The area of the parish was 10,27 sq km (3,96 sq mi). In 1929 it had 5,799 inhabitants. Part of the Malmö district of Rosengård is located in the parish, as well as the parish church of Västra Skrävlinge.

==History of Administration==

The parish has medieval origins.

At the Swedish municipal reforms of 1862, the socken's responsibility for ecclesiastical matters was transferred to the Västra Skrävlinge parish, and the Västra Skrävlinge rural municipality was formed for civil matters. In 1911 the rural municipality merged into the city of Malmö, which in turn in 1971 was transformed into the Malmö municipality. In 1949 the Möllevången parish was formed and then broken out of the Västra Skrävlinge parish.
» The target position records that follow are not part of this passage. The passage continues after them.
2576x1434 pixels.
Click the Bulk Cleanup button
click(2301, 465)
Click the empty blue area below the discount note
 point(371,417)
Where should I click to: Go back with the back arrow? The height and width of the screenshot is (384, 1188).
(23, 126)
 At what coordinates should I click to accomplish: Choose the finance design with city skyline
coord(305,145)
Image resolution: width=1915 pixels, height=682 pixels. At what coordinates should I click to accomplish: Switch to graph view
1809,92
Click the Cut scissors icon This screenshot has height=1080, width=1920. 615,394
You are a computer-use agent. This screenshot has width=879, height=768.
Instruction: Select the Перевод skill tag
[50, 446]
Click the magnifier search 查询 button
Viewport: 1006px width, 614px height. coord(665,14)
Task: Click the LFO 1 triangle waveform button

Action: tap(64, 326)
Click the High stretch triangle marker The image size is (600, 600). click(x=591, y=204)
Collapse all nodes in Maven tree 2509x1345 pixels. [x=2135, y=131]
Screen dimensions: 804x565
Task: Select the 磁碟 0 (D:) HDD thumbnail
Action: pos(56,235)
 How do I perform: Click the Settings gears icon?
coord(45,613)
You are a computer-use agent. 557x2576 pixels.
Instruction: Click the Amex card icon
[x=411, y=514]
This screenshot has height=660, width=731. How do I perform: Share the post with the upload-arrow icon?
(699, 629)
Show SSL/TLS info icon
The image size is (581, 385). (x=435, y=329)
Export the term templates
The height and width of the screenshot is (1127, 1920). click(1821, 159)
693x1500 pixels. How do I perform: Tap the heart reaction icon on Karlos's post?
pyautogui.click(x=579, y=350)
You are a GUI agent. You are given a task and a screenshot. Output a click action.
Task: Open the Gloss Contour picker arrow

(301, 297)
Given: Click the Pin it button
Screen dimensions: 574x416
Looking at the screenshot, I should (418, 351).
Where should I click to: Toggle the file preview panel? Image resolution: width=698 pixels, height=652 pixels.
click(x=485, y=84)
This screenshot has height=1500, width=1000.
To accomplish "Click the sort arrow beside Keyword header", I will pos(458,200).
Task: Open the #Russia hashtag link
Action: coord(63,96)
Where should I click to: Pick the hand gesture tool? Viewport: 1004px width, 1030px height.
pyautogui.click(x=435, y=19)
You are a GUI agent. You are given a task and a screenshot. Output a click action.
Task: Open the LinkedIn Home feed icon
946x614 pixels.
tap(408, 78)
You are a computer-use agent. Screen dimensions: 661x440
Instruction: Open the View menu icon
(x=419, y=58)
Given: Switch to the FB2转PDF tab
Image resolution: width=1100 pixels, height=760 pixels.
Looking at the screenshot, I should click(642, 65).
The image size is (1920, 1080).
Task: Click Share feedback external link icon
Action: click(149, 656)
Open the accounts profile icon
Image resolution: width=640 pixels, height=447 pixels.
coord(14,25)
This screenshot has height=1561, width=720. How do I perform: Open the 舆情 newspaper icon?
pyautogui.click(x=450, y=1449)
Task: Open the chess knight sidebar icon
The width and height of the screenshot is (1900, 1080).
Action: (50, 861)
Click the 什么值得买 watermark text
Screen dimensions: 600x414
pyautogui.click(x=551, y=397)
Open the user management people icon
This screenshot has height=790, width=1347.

As was Sofielunds parish in 1969. In 2002 those two parishes were joined as the Möllevången-Sofielund parish. In 2014 of the Västra Skrävlinge parish merged partly into the Fosie parish, and partly into the Husie parish.

The parish has belonged to counties, bailiwicks, tithings and judicial districts according to what is described in the article Oxie county. The croft soldiers belonged to the South Scanian Infantry Regiment and the Scanian Hussar Regiment.
==Ancient remains==

Settlements from the Stone, Bronze and Iron Ages have been found. There are three burial mounds from the Bronze Age.